Sliding window rate limiter module for Ruby on Rails

Hello, this is my first rails application! I really enjoyed learning this framework, it's very pleasant to work with.

Application Usage

The following usage instructions are for Mac (will be similar to Linux).

This application requires: Ruby (I tested on 2.5.5 and 2.6.3), Rails, Bundler and Redis.

To install redis, run the command:

$ brew install redis

A live redis instance is required for this application as well as for running rspec tests (unless you are using the local memory cache). To start redis on localhost and port 6379, run the command:

$ redis-server

Now clone the repo:

$ git clone git@github.com:secure2357/sliding-limiter.git

Navigate to the application root directory. If running the application for the first time, the required dependencies can be installed using the command:

$ bundle install

To start the application, run the command:

$ rails s

Navigate to http://localhost:3000/ and the message "You are welcome!" should be printed. If 100 requests are made to http://localhost:3000/ within 1 hour, a 429 HTTP Status is returned along with the error message: "Rate limit exceeded. Try again in #{cooldown} seconds"

Docker support will be pushed once I get it working so that you can run this anywhere.

Module Usage

The RateLimiter module exposes 3 methods and a constructor through the class LimiterClient:

The constructor takes in the following arguments:

key: a unique identifier used as part of the cache key to retrieve bucket hashes for requestors sharing the same Limiter instance and cache
threshold: the maximum number of requests a requestor can make within 1 interval
interval: length of 1 a full window of time (Time.now - interval ago) in seconds
accuracy: a float representing how leniency of the rate limiter.

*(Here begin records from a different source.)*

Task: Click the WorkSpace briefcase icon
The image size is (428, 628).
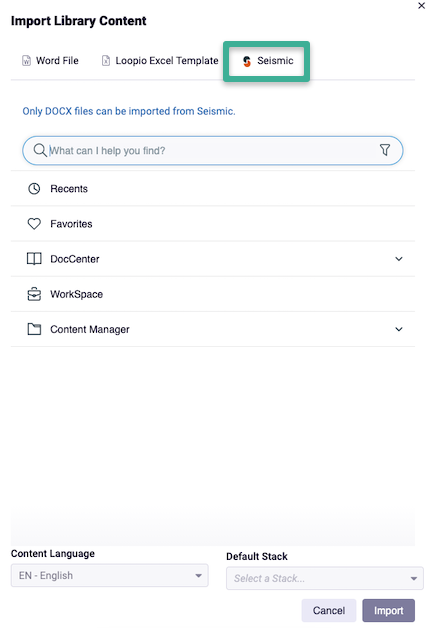Action: [34, 294]
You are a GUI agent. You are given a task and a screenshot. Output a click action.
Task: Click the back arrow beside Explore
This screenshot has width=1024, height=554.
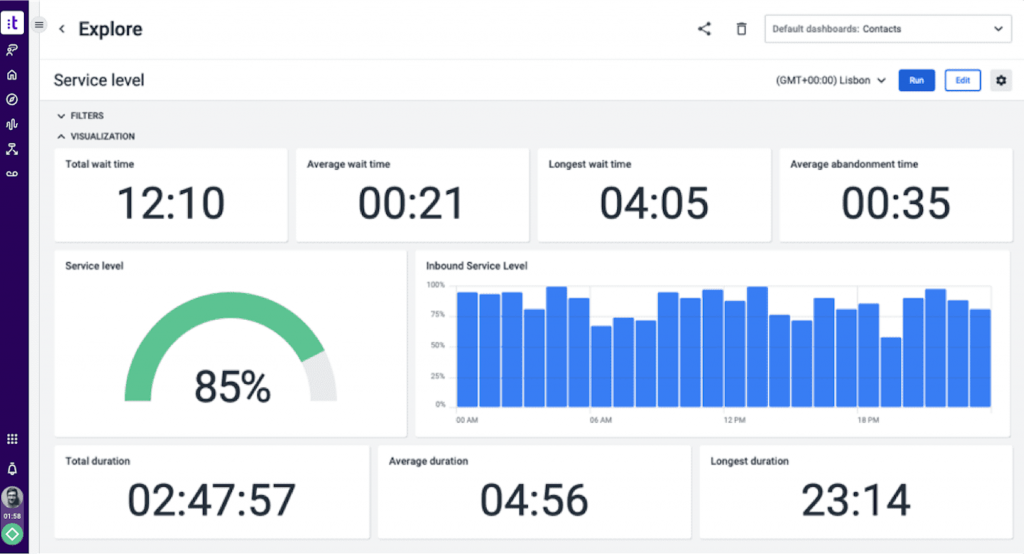[62, 30]
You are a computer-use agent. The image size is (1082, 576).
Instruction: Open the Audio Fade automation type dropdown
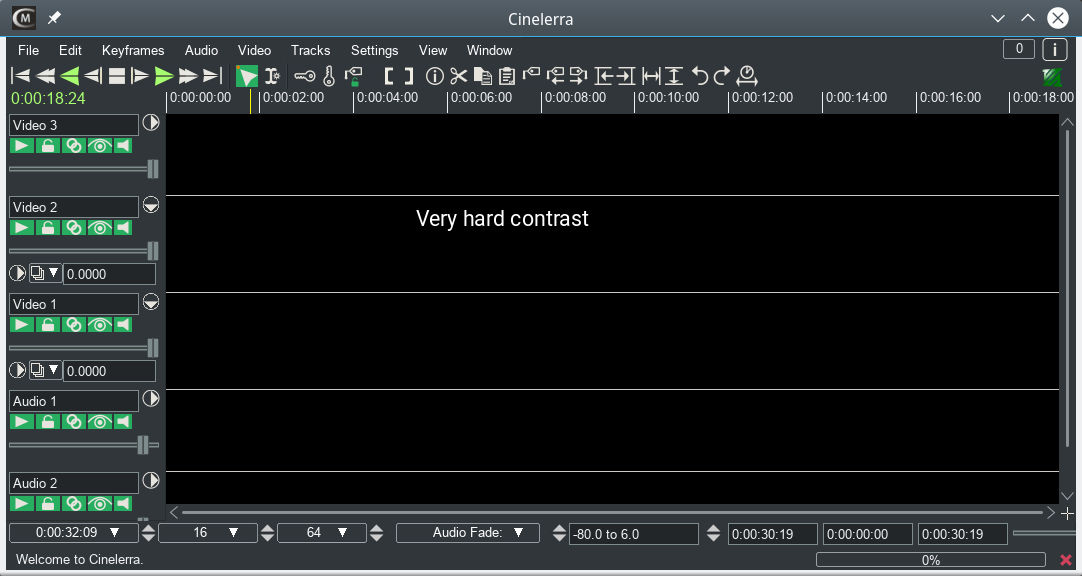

Higher values make the limiter more strict. A value of 1 means each window is divided up into 1 second buckets, a value of 4 means 1/4 second buckets, etc.
cache: a key-value store where the value is another key-value store. Must implement the abstract methods in CacheInterface::Cache, this is set to a Redis by default.

initialize(key, threshold, interval, accuracy)

To call this method, pass in the ID of the requestor (IPv6 is a good choice since it is unique). This method has a side effect since it makes a call to delete_expired_buckets, which deletes all buckets outside the current interval. The decision to have this side effect was made to expose less of the internal implementation to the user.

is_blocked?(requestor_id)

This method also takes in an ID. This method returns an error message to accompany the 429 HTTP status and includes a countdown till the requestor becomes unblocked again.

get_error_message(requestor_id)

This method also takes in an ID. It makes a call to the cache to increment the number of requests in the Time.now bucket. If this requestor doesn't exist in the cache or if the Time.now bucket doesn't exist, it initialises the requestor and sets the value for the Time.now bucket to 1.

increment(requestor_id)

Here is an example use case:

# rate limit requestors to 100 req per any 1 hour interval
# correctness is guaranteed at scales greater than 1 second
limiter = RateLimiter::LimiterClient.new("handle_authentication_requests", 100, 3600, 1)

if limiter.is_blocked?(request.ip)
    render status: TOO_MANY_REQUESTS, plain: limiter.get_error_message(request.ip)
else
    limiter.increment(request.ip)
end

Testing

Testing is done using rspec, run the following command to run all tests:

$ rspec

Testing is done at the 1 second scale. More extensive testing at the microsecond scale seemed unnecessary.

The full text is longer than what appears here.